It’s a familiar scene on old TV shows: a military or NASA rocket goes off course just after lift-off. Then the flight director in the control room issues a command: “Push the red button.” The rocket then self-destructs.
But the U.S. Navy has another idea: let the rocket decide when to blow itself up.
More specifically, the Navy is concerned about what happens during test firings of submarine-launched ballistic missiles, such as the Trident, from ballistic missile submarines. If the missile goes off course, flight termination systems, or FTS, are supposed to allow the rocket to be destroyed. “The FTS provides a means to prevent the missile from traveling outside the approved range boundaries, should the missile suffer an anomaly during the test event,” says the Navy research announcement. “Historically, FTS have included a remote command (human-in-the-loop) destruct capability that required significant range assets to monitor the missile’s flight path. The command destruct portion of FTS relied on a human-in-the-loop to send a radio signal to destroy the missile, should it become unstable or deviate excessively from its expected flight path.”

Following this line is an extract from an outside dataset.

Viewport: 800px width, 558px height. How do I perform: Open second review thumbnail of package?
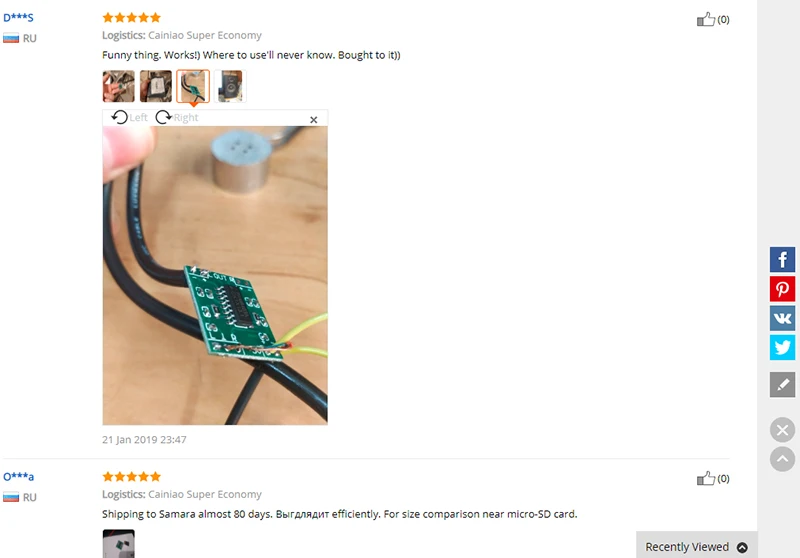[156, 86]
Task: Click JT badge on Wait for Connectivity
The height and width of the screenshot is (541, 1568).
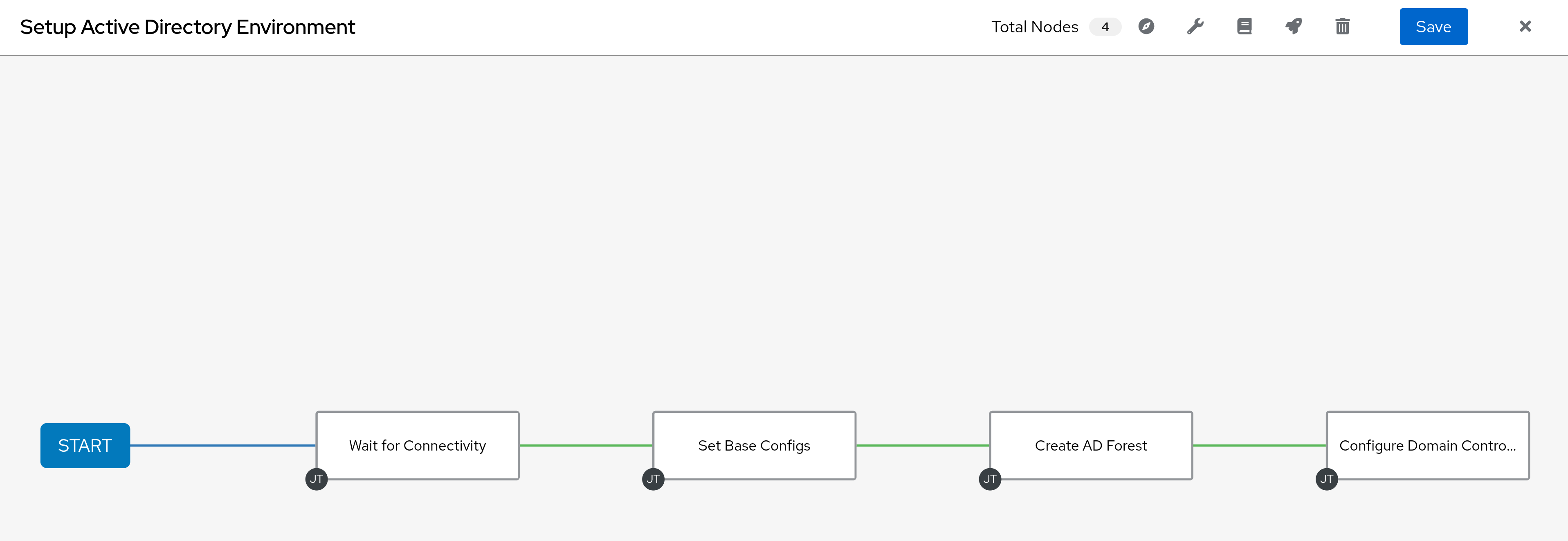Action: coord(317,479)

The Navy says that the current trend is to replace with destruct-on-demand with autonomous flight termination, also known as autonomous flight safety system (AFSS). “The AFSS is designed to monitor a flight body’s position relative to a pre-programmed flight path and other flight rules. Should the flight body break the boundary of the approved flight path during its flight, or violate some other flight rule, the AFSS will automatically terminate the flight.”
In other words, the rocket decides when to blow itself up. However, there is a catch: AFSS technology is designed for land-based missiles, while submarine-launched missiles “present some unique challenges,” according to the Navy. The differences include the fact that the launch site is mobile, and that firing a missile while underwater means no GPS signals for the rocket to determine its position until it broaches the surface.

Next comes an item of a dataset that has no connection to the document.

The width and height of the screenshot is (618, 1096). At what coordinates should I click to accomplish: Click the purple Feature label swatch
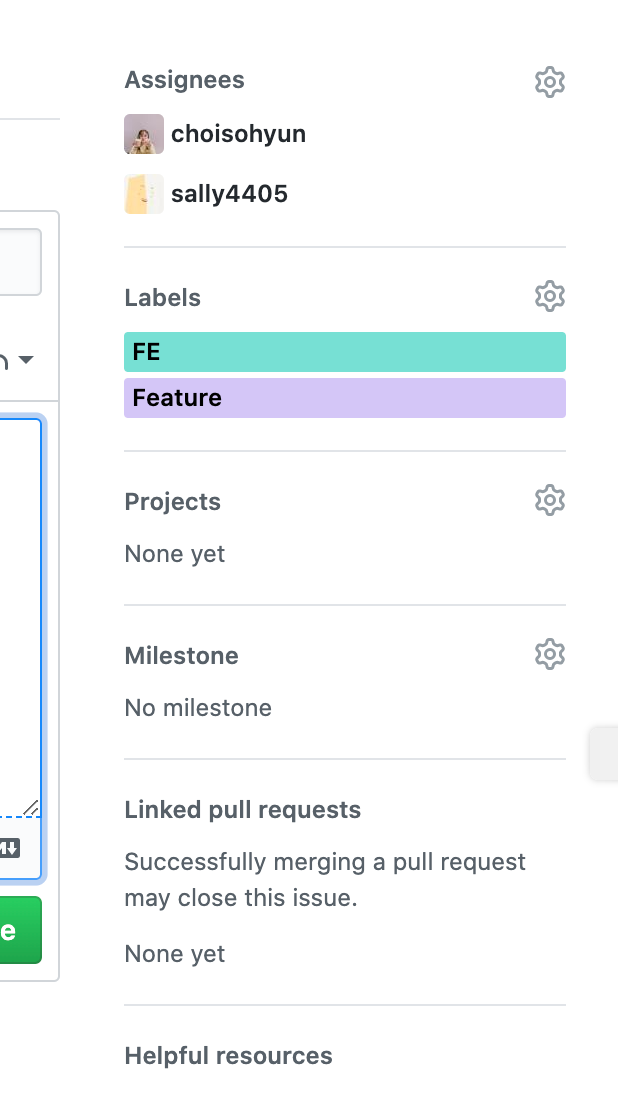344,397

The research solicitation lists ten issues that need to be addressed for autonomous self-destruction on submarine-launched missiles. One is how the missile’s guidance system will be affected when GPS signals are jammed or spoofed, a threat that has become very real as Russia and China work on ways to disrupt GPS navigation. Others challenges include choosing the best positional determination technology for the AFSS, such as GPS, inertial navigation and GPS-aided inertial navigation.

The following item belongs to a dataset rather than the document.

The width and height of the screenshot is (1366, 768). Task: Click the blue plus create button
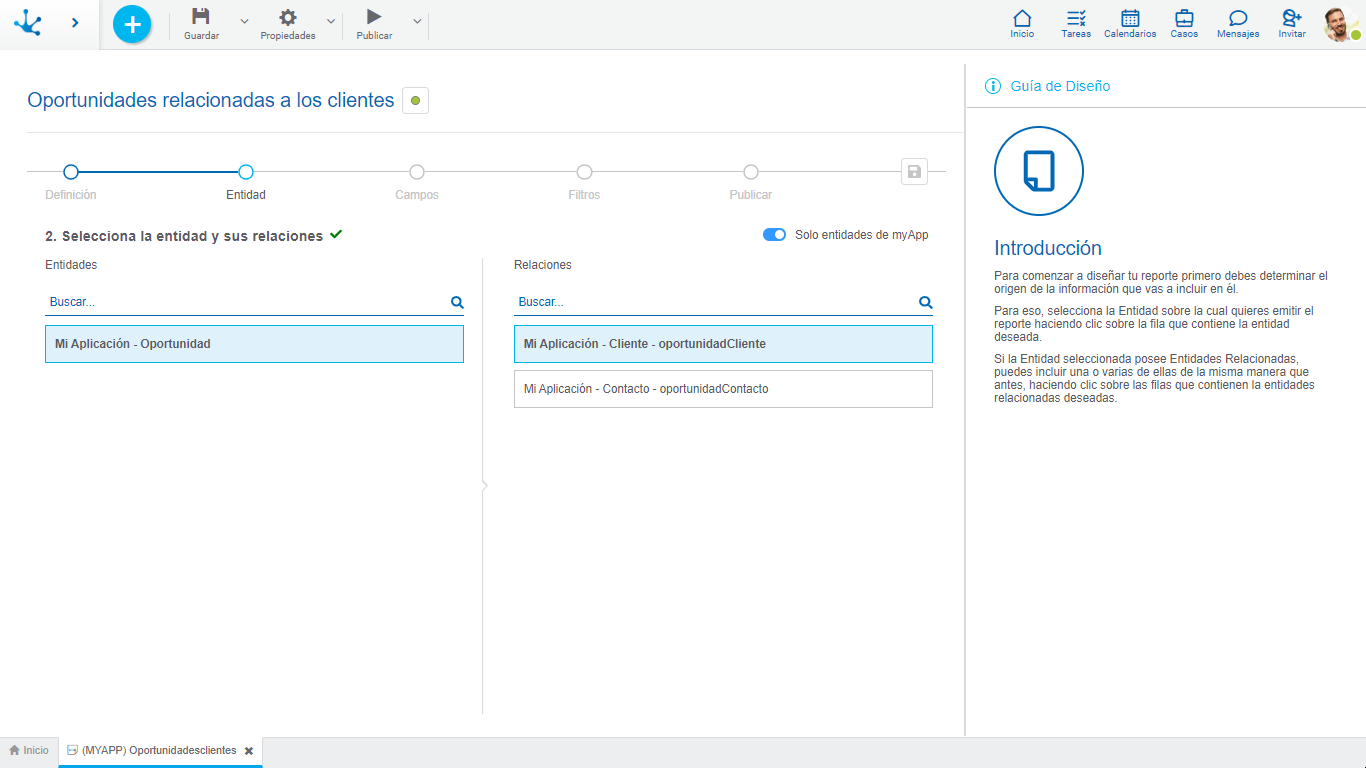pyautogui.click(x=132, y=24)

The Navy believes that developing AFSS for submarine-launched missiles will also benefit commercial space launch companies such as SpaceX and Blue Origin. (SpaceX’s Falcon 9 rocket already features an AFSS destruct system.)
While the Navy research solicitation doesn’t list human weakness as a reason, that is a factor that is driving the use of automated self-destruction technology. During a 2017 Falcon 9 launch from Cape Canaveral, Brigadier General Wayne Monteith, commander of the Air Force’s 45th Space Wing, said that AFSS “is actually safer than having an individual in the loop.”
“The Air Force has calculated that human intervention takes three-and-a-half seconds longer. With computers providing that small extra margin before taking action, a rocket might be able to correct its course in time and save a mission,” according to Florida Today. “With traditional destruct systems, telemetry has to reach the ground and be processed. The Mission Flight Control Officer must recognize a problem and react. The rocket then must receive commands before cutting a flight short.”
“That takes time,” Monteith said. “There’s always a chance, although extremely remote, that an individual is going to make a mistake. Software’s not going to.”
That was small comfort to Space Shuttle astronauts. Before launch, they would visit the range safety officers who made the destruct decision and show them pictures of their children.